Vitya Yatsenko (Nikolay Petrovich's son) is also a
Tenishevets.
'I had hoped you'd sleep here,' said Marina (not
really caring one way or another). 'What is your room number at the hotel - not
222 by any chance?'
She liked romantic coincidences. Demon consulted
the tag on his key: 221 - which was good enough, fatidically and anecdotically
speaking. Naughty Ada, of course, stole a glance at Van, who tensed up the wings
of his nose in a grimace that mimicked the slant of Pedro's narrow, beautiful
nostrils. (1.38)
222 + 221 = 443
4 + 4 + 3 = 11
4 + 43 = 44 + 3 = 47 (VN's
address was 47, Bolshaya Morskaya Street)
Did Van like
music? Sportsmen usually did, didn't they? Would he care to have a Sonorola by
his bed? No, he disliked music, but did the doctor, being a concert-goer, know
perhaps where a musician called Rack could be found? 'Ward Five,' answered the
doctor promptly. Van misunderstood this as the title of some piece of music and
repeated his question. Would he find Rack's address at Harper's music shop?

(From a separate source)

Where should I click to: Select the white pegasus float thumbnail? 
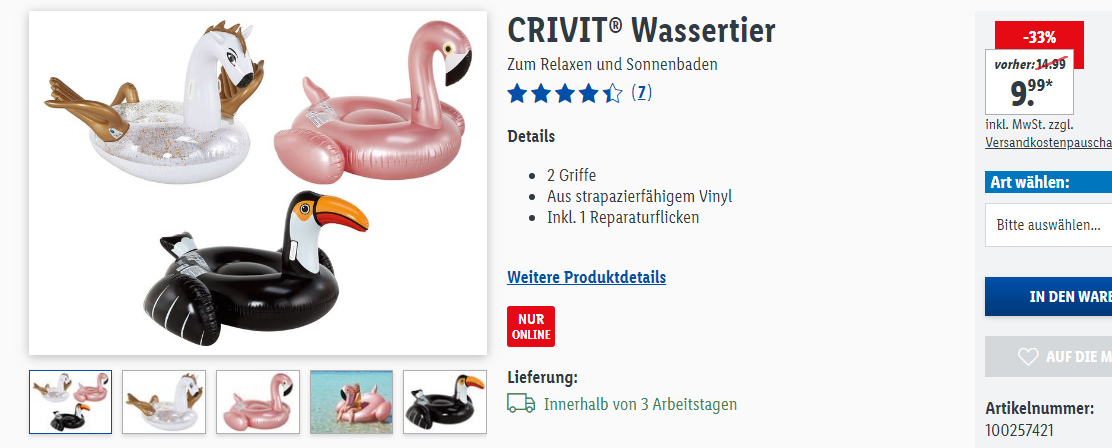(164, 402)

Well, they used to rent a cottage way down Dorofey Road, near the forest, but
now some other people had moved in. Ward Five was where hopeless cases were
kept. The poor guy had
always had a bad liver and a very indifferent heart, but on top of that a poison
had seeped into his system; the local 'lab' could not identify it and they were
now waiting for a report, on those curiously frog-green faeces, from the Luga
people. If Rack had administered it to himself by his own hand, he kept 'mum';
it was more likely the work of his wife who dabbled in Hindu-Andean voodoo stuff
and had just had a complicated miscarriage in the maternity ward. Yes, triplets
- how did he guess? Anyway, if Van was so eager to visit his
old pal it would have to be as soon as he could be rolled to Ward Five in a
wheelchair by Dorofey, so he'd better apply a bit of voodoo, ha-ha, on his own
flesh and blood. (1.42)
Ward No. 6 (1892) is a story by Chekhov.
6 + 5 = 11
Numbers and rows and series - the nightmare and
malediction harrowing pure thought and pure time - seemed bent on mechanizing
his mind. Three elements, fire, water, and air, destroyed, in that sequence,
Marina, Lucette, and Demon. Terra waited. (3.1)
Arkadina [in Chekhov's Seagull] can not live without the
durman (intoxicant) of stage (instead of "scene" in my
post "aqua tofana & belladonna in Ada").